たとえば、3つの加減速セグメントのセットは、低い速度でより高い加速値を使用することによってモータのトルク曲線に適応させる、または1つの加速セグメントから次の加速セグメントに移行する際のジャークを低減させるという、2つの方法で使用することができます。この両方に対応するため、TMC5240の8点モーションプロファイルジェネレータは、コントローラが等速セグメントを維持しながら、希望する目標位置がリアルタイムで変化できるようにします。これにより、バンプレスモードの転送を実現します(図6)。

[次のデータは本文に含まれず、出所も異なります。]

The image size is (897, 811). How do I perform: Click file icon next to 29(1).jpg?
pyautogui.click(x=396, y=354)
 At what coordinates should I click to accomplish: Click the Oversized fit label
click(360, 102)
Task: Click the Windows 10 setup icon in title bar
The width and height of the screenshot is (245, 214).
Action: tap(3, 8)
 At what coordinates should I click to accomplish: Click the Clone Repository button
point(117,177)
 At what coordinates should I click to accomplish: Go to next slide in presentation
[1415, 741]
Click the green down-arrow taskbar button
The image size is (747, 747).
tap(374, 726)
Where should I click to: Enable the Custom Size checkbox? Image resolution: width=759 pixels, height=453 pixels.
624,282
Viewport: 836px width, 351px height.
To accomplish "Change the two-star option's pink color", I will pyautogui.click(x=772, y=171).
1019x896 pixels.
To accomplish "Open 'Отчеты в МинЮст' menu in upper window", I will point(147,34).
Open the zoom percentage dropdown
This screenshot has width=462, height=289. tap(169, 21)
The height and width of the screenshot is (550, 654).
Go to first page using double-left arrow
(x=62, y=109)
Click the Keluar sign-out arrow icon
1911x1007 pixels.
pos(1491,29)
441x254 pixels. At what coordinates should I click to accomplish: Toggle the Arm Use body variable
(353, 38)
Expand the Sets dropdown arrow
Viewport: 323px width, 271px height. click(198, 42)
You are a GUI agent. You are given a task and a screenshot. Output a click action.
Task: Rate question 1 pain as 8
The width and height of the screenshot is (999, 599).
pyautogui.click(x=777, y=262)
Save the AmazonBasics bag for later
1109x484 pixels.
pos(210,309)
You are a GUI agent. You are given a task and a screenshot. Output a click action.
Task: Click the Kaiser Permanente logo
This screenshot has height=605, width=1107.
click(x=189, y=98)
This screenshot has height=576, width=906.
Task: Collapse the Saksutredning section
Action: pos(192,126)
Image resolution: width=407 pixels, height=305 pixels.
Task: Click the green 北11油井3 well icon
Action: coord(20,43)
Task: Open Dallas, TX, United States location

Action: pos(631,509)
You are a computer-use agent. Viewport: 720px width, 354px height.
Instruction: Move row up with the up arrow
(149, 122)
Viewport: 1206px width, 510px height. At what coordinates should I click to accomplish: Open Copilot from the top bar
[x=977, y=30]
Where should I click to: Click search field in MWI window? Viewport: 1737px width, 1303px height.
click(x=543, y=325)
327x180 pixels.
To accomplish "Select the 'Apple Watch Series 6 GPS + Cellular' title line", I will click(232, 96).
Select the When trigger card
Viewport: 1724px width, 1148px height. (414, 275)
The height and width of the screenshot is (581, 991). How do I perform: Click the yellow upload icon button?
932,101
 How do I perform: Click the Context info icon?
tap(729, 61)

図6:TMC5240は、8点のランプ波形でオンザフライの目標位置変更をサポートし、バンプレスモードの転送を実現します。(画像提供:Analog Devices)
このドライバICの柔軟性、汎用性、複雑さを考えると、TMC5240-EVAL評価ボードはありがたい付属品です(図7)。ICの標準的な回路図を使用し、ソフトウェアにはいくつかのオプションが用意されているため、設計者はさまざまな動作モードをテストすることができます。
図7:TMC5240-EVAL評価ボードと関連のGUIを使用することで、設計者はTMC5240の性能を調査し、特定のアクチュエータと負荷の組み合わせに対して調整することができます。(画像提供:Analog Devices)
評価や設計の要件がそれほど複雑でない設計者向けに、Analog DevicesはTMC5240-BOBも提供しています。この基本的なICブレイクアウトボードは、TMC5240の物理的なピン接続を、ユーザーがアクセス可能なヘッダ列へと導きます。
まとめ
ソレノイドやステッピングモータのドライバにインテリジェンスを追加することで、より優れた制御と障害検出を提供し、リアルタイムの意思決定が可能になります。さらに、より高度な制御やAIベースの生産性システムとの通信を実現できます。Analog DevicesのMAX22200やTMC5240のような高度に統合されたドライバにより、ユーザーはソレノイドやステッピングモータの性能をアプリケーションに最適化するための高度なアルゴリズムを素早く立ち上げて実行することができます。